L’habitude de documenter chaque instant de la vie quotidienne semble échapper à tout contrôle: les réseaux sociaux regorgent de photos et de vidéos de petits déjeuners, d’amis réunis (autour de leurs smartphones) et d’événements. Désormais, une étude publiée dans le Journal of the Association for Consumer Research a montré que documenter des concerts, des spectacles et des événements peut agacer ceux qui veulent profiter du moment, avec des coûts sociaux potentiels et des dommages aux relations entre amis.
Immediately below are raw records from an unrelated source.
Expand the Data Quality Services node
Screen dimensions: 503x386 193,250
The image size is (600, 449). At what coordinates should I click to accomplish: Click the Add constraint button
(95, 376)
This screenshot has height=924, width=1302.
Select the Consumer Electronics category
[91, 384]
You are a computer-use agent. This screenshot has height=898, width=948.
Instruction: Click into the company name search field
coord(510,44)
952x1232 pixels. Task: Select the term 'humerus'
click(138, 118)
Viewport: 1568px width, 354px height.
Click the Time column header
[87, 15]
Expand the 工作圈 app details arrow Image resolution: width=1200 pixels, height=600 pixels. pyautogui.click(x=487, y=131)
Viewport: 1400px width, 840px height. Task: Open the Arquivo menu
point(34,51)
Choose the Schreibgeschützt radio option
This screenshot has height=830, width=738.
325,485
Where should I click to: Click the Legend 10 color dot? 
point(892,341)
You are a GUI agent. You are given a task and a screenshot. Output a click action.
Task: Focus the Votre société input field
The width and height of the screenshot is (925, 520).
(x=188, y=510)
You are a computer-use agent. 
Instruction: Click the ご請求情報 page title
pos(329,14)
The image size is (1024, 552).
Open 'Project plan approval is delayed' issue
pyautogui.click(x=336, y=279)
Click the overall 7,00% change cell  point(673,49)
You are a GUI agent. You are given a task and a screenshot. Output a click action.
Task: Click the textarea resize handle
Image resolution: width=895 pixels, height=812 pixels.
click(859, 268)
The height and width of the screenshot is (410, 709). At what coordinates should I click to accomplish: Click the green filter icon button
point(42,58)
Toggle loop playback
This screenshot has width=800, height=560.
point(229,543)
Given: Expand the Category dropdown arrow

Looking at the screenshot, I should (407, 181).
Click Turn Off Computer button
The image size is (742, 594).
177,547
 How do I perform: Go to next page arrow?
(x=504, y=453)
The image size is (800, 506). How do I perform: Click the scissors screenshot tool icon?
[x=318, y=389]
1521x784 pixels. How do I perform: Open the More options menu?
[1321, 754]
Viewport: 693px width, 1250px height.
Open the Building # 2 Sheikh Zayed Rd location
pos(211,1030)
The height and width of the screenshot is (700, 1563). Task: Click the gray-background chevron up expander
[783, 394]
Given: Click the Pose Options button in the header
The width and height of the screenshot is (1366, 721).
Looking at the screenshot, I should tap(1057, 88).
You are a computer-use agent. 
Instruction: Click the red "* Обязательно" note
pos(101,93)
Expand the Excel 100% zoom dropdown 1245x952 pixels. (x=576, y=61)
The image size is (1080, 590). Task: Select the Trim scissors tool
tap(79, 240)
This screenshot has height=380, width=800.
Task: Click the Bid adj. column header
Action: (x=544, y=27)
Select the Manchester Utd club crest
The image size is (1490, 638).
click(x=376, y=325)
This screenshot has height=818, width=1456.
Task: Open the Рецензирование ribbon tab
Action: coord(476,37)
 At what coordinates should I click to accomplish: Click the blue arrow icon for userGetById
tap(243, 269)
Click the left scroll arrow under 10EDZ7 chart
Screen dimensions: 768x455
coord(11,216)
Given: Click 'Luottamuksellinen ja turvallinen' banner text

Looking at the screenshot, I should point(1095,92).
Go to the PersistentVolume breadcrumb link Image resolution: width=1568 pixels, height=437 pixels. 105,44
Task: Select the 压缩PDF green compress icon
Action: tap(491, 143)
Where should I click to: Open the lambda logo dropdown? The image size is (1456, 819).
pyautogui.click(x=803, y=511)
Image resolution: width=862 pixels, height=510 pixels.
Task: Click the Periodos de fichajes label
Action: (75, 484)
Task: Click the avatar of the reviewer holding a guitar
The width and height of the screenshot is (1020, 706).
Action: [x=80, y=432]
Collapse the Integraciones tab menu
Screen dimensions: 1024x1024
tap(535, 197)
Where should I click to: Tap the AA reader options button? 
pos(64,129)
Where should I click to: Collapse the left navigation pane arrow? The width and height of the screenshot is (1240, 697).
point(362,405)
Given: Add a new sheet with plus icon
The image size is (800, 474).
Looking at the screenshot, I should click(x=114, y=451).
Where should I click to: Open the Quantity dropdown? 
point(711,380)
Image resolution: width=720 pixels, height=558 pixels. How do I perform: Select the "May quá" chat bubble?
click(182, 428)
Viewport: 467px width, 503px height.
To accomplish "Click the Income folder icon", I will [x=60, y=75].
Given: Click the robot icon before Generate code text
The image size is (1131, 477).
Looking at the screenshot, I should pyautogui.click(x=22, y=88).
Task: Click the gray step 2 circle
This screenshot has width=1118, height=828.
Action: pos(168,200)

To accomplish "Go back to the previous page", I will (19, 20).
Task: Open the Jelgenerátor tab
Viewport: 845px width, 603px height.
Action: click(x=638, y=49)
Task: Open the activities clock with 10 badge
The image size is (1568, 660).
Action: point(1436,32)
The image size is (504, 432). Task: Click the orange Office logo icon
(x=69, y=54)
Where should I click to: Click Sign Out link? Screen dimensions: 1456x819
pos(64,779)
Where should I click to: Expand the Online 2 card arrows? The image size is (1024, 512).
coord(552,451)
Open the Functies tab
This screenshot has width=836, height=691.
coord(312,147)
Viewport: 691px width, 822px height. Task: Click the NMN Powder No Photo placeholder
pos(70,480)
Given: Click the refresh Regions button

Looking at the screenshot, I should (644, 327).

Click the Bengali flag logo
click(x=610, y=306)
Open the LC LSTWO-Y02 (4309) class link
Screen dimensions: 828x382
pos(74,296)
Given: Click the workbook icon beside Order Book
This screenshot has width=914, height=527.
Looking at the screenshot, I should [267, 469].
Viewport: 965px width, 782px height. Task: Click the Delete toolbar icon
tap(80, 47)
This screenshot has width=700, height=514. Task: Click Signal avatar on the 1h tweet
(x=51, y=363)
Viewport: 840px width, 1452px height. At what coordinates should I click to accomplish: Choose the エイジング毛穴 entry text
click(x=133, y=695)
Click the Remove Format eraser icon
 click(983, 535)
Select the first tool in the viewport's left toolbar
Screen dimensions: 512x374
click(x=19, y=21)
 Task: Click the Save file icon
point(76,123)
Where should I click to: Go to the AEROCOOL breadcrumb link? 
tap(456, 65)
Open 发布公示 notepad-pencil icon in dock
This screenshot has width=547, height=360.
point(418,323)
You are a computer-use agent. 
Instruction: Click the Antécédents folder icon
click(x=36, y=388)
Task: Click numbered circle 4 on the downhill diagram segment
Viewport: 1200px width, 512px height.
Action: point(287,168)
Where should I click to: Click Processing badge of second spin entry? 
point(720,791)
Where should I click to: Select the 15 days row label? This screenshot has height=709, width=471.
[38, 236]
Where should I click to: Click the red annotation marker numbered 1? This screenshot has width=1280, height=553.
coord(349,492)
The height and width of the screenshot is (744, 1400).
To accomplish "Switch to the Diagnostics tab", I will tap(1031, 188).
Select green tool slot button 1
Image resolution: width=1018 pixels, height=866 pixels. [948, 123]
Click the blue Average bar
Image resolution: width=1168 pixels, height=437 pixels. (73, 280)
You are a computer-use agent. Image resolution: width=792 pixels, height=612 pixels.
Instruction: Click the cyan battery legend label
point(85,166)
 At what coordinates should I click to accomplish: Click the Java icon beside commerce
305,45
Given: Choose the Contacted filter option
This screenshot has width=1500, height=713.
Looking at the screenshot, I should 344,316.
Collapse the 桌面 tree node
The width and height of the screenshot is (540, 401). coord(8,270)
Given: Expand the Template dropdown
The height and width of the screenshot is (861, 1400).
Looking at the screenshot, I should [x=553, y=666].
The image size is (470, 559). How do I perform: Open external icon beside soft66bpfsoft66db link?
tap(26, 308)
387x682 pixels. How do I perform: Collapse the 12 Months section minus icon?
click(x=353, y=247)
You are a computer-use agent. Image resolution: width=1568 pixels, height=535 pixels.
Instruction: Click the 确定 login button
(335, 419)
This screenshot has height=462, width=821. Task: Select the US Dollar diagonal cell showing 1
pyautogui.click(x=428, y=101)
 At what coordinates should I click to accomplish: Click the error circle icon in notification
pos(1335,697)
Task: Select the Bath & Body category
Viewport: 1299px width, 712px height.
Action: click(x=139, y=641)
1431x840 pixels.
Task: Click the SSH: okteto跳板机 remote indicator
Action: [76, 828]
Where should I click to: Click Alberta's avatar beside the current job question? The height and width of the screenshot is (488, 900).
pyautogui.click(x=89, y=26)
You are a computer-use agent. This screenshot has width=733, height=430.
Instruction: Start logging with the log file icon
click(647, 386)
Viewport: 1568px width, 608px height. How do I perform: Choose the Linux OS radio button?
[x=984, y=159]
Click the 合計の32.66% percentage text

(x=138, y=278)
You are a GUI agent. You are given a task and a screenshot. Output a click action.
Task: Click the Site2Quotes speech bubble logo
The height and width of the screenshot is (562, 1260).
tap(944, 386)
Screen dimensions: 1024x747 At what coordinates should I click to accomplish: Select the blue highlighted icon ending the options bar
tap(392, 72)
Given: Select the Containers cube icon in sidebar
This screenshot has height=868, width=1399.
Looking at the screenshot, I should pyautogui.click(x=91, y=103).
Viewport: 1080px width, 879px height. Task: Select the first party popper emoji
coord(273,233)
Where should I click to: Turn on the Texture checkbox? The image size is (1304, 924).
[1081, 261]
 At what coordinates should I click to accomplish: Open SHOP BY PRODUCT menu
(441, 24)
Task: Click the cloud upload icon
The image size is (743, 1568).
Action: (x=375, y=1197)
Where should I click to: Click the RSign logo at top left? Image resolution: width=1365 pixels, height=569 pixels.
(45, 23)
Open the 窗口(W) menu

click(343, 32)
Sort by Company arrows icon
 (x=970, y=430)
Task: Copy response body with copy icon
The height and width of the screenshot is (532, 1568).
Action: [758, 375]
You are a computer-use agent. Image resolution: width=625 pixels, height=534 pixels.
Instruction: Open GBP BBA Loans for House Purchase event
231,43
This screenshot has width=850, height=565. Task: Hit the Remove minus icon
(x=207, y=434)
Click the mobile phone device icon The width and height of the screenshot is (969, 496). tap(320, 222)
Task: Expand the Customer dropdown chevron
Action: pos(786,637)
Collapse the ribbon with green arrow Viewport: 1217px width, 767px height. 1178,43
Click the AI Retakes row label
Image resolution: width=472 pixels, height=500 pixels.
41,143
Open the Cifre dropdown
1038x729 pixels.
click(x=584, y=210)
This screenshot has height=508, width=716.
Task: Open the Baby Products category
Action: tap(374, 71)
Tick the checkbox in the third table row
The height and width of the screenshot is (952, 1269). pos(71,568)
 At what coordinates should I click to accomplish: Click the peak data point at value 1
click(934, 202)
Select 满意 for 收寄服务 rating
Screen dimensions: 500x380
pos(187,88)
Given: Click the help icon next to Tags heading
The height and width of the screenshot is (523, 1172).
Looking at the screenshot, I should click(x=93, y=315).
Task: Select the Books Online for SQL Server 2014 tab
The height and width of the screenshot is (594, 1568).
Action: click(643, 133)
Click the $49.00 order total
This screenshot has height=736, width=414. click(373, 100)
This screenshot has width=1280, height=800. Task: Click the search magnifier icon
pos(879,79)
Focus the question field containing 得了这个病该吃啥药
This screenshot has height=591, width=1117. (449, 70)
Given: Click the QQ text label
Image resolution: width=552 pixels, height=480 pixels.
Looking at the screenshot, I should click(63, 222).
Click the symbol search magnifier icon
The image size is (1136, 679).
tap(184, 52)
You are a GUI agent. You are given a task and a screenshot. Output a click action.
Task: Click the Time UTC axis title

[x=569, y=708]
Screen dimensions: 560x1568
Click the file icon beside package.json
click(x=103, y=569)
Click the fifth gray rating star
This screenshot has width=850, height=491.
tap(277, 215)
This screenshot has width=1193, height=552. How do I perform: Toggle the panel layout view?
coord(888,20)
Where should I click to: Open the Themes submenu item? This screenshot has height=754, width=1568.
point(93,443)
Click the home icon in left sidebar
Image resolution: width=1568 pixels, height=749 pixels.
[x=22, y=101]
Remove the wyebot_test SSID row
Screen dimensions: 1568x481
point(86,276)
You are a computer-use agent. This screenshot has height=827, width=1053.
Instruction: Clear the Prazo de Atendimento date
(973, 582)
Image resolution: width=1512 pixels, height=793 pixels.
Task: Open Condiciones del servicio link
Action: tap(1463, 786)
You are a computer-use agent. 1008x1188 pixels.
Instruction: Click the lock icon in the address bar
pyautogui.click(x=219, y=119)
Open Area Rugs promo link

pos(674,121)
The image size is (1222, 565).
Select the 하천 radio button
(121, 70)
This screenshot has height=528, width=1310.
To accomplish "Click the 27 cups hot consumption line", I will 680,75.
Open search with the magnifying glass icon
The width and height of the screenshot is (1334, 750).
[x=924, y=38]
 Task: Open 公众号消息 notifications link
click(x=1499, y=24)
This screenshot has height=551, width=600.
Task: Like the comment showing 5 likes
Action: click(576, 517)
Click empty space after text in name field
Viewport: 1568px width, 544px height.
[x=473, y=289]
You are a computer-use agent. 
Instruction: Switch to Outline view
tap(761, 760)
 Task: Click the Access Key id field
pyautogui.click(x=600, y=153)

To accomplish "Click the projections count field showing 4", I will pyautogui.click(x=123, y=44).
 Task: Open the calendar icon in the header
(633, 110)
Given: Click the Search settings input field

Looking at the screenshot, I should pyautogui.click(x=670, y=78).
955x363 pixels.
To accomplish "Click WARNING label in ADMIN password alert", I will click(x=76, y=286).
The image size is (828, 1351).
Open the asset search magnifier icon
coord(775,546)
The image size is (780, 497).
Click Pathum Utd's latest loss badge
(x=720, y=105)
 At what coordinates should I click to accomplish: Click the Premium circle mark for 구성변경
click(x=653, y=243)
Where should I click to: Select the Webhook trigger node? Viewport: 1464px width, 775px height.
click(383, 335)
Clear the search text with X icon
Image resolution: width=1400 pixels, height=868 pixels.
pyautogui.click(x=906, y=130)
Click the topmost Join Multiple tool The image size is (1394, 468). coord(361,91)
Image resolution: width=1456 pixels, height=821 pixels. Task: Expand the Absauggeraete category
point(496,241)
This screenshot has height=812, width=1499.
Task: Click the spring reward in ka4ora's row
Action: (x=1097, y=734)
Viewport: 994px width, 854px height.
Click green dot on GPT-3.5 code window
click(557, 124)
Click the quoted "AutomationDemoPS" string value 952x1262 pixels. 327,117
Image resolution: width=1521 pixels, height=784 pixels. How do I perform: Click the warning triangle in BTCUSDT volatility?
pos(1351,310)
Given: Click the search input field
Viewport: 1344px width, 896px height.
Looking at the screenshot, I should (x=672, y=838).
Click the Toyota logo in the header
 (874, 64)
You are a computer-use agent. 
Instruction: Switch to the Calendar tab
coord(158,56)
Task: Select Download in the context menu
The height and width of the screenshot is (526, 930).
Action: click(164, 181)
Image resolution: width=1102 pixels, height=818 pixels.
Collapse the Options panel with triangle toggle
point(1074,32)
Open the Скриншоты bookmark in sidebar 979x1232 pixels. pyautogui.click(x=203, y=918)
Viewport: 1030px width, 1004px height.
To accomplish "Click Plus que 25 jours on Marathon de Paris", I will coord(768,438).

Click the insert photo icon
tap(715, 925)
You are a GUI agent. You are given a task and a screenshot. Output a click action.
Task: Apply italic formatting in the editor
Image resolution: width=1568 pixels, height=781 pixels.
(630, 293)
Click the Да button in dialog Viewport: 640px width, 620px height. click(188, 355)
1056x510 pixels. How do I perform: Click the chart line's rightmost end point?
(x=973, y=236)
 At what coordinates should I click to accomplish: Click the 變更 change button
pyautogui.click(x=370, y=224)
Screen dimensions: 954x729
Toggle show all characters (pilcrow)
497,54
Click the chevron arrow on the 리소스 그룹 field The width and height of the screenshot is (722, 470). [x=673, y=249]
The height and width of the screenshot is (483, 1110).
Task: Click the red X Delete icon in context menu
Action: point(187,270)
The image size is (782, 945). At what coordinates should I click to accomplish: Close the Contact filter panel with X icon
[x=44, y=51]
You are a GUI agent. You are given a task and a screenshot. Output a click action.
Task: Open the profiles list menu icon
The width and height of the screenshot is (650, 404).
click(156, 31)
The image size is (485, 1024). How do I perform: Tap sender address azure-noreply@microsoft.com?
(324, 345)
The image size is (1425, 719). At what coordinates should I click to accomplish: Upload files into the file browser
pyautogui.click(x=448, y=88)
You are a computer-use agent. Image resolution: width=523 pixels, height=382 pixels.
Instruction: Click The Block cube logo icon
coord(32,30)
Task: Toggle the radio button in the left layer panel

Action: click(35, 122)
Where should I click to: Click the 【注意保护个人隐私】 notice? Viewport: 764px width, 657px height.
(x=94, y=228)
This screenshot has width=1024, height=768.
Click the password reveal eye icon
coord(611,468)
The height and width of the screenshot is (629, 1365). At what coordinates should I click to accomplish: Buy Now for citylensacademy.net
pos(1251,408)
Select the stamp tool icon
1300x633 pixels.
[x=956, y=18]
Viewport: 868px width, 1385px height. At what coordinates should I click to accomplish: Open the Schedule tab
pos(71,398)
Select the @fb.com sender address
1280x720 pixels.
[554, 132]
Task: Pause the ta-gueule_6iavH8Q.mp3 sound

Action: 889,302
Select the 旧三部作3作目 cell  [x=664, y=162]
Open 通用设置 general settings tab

Commentaires négatifs. L’idée pour l’étude est née après avoir lu une série de commentaires en ligne à propos d’un article du New York Times consacré à l’habitude de prendre des photos lors des concerts: plus de trois quarts des internautes exprimaient des jugements négatifs envers ceux qui filmaient des vidéos ou prenaient des photos. Pour approfondir la question, les chercheurs ont donc mené une série d’expériences en ligne, dont il est ressorti que les observateurs avaient tendance à percevoir ceux qui documentent tout comme moins impliqués dans l’expérience; de plus, les participants ont déclaré qu’ils seraient moins enclins à inviter un ami à un événement s’ils savaient que cette habitude existe.
Ce n’est pas la faute du smartphone. Contrairement à ce que l’on pourrait penser, le type d’appareil utilisé pour photographier n’influençait pas la perception des personnes: smartphones et appareils photo numériques produisaient les mêmes réactions négatives. De même, la distance physique par rapport à celui qui filmait n’était pas déterminante, preuve que l’irritation n’était pas liée à la lumière de l’écran ou à une distraction visuelle, mais à l’acte même de documenter l’événement plutôt que de le vivre pleinement.
Quelques clichés et puis basta. Les résultats de l’étude invitent à réfléchir sur les effets sociaux de comportements apparemment innocents: « Il n’est pas interdit de prendre des photos », précise Freeman Wu, coordonnateur de la recherche. « Nous savons que les gens le feront, mais c’est la mesure qui fait la différence: prendre un ou deux clichés au début ou peut-être à mi-concert, puis mettre le téléphone de côté et profiter de l’expérience ne conduit pas à ces conséquences négatives », conclut-il.